### [RECORDED DATA]
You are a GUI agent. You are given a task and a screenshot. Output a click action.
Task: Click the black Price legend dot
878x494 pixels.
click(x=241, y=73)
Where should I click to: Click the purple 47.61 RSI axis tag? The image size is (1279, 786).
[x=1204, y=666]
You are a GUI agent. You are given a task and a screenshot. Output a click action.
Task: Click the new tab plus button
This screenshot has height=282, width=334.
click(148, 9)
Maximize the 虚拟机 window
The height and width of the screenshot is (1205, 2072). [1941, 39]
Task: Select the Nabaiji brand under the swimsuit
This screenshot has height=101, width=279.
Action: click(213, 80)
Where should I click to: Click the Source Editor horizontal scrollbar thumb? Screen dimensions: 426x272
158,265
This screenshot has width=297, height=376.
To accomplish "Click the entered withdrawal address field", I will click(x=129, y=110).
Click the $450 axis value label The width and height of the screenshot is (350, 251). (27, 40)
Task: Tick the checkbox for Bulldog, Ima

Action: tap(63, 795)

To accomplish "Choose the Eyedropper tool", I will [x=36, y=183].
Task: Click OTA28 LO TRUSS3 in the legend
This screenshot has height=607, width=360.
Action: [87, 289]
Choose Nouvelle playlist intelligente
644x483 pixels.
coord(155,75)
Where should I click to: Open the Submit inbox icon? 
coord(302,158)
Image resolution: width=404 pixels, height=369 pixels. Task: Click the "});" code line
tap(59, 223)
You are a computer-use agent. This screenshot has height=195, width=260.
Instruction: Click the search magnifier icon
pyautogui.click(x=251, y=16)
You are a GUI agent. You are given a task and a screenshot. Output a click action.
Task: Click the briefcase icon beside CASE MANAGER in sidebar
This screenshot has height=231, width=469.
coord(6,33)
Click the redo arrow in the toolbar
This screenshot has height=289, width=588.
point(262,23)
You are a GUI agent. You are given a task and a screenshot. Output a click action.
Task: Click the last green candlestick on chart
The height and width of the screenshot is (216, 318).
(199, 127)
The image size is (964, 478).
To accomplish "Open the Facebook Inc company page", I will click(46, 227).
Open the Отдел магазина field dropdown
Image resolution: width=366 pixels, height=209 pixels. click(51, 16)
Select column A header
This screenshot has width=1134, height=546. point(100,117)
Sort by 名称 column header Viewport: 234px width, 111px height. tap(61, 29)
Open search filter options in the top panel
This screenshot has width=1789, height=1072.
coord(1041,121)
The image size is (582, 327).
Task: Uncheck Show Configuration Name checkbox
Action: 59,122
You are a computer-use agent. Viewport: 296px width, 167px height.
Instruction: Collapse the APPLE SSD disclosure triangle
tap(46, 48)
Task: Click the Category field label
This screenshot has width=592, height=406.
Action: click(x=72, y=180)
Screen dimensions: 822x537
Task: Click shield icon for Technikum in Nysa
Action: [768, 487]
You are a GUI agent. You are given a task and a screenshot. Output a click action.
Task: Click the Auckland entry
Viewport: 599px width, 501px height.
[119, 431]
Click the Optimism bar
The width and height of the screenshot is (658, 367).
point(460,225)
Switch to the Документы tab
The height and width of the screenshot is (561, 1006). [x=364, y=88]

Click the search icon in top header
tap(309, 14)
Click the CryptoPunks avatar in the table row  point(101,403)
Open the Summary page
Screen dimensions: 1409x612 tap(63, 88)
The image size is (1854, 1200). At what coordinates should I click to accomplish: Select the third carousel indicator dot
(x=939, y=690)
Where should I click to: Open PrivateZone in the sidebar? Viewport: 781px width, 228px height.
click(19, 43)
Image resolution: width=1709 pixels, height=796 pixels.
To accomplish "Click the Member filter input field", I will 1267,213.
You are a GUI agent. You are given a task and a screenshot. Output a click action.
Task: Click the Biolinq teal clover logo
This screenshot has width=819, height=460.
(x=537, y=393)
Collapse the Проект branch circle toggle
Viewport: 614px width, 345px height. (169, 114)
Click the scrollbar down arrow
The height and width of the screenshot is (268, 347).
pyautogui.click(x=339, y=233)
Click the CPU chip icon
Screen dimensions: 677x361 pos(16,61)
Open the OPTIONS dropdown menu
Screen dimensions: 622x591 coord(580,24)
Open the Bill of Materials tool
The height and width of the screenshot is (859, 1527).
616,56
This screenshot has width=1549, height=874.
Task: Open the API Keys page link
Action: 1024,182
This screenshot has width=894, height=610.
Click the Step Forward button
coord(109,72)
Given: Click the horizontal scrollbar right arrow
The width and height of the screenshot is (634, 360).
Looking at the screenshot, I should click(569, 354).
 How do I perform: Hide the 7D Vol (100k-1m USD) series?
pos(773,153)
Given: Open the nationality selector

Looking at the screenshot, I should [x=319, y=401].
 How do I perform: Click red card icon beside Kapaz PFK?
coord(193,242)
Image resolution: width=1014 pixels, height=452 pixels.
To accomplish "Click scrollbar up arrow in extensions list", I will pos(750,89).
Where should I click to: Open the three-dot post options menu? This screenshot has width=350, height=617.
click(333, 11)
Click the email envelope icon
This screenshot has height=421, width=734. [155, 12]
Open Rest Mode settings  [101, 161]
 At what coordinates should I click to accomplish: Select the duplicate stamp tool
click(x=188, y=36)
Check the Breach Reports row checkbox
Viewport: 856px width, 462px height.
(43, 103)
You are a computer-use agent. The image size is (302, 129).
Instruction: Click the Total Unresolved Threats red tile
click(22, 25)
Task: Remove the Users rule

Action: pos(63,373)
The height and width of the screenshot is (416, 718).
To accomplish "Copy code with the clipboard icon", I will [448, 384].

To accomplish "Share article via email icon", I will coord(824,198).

### [PROBLEM STATEMENT]
Lay out the entries from the line with "Image resolution: width=1014" to the line with "This screenshot has height=421, width=734." as a numbered list, one line per item, omitting blank lines.

### [RESULT OF THIS EXERCISE]
1. Image resolution: width=1014 pixels, height=452 pixels.
2. To accomplish "Click scrollbar up arrow in extensions list", I will pos(750,89).
3. Where should I click to: Open the three-dot post options menu? This screenshot has width=350, height=617.
4. click(333, 11)
5. Click the email envelope icon
6. This screenshot has height=421, width=734. [155, 12]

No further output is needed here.